* _WORK INSTRUCTIONS_
Any picture in the entries is to be skipped, while everything else is transcribed word for word.

* _DATA TO USE_
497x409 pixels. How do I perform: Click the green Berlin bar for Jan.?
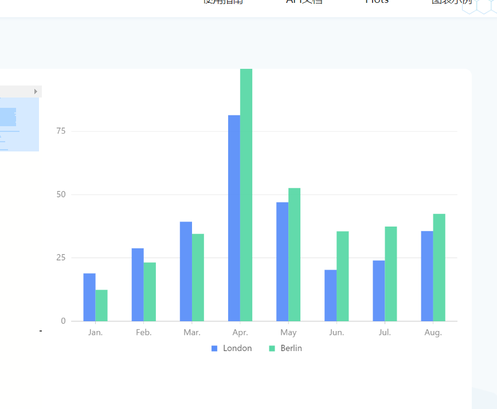tap(101, 306)
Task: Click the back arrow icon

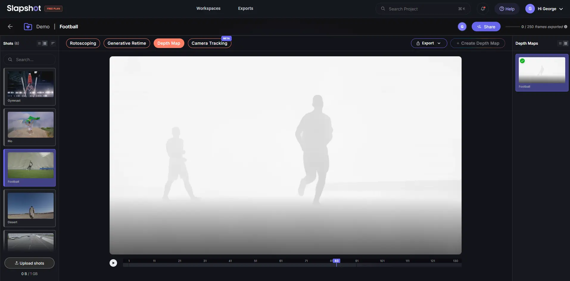Action: coord(10,27)
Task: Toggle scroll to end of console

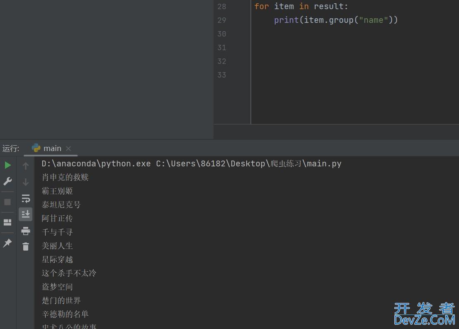Action: [x=26, y=214]
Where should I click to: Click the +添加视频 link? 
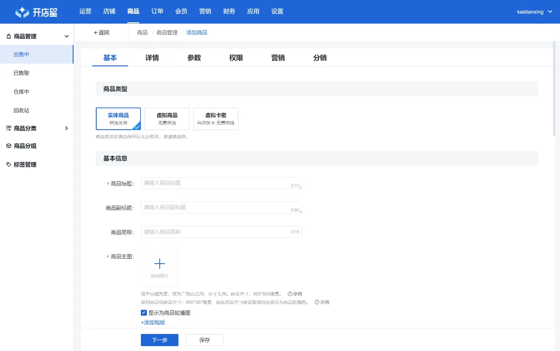[x=153, y=322]
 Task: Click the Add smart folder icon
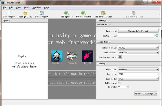[x=103, y=13]
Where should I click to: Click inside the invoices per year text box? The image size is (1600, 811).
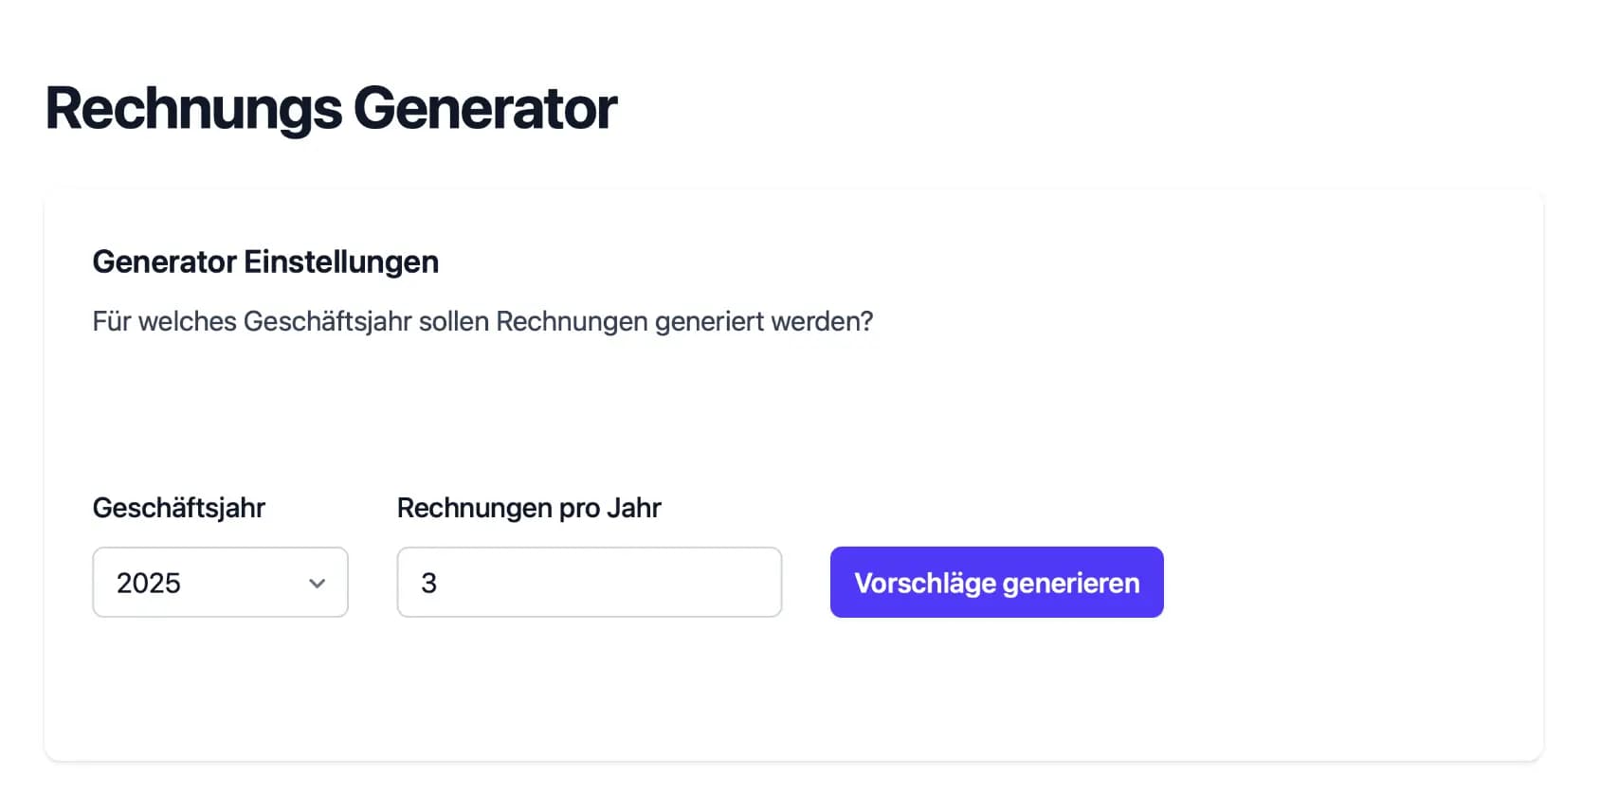click(588, 582)
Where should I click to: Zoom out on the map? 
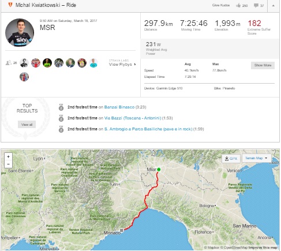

* _SOLUTION TO THE EXERCISE_
497x409 pixels. How do I perform: Click the green Berlin bar for Jan.?
tap(101, 306)
Task: Click the back arrow icon

Action: coord(10,27)
Task: Toggle scroll to end of console

Action: [x=26, y=214]
Where should I click to: Click the +添加视频 link? 
[x=153, y=322]
 Task: Click the Add smart folder icon
[x=103, y=13]
Where should I click to: Click inside the invoices per year text box? The image size is (1600, 811).
click(588, 582)
Where should I click to: Zoom out on the map? 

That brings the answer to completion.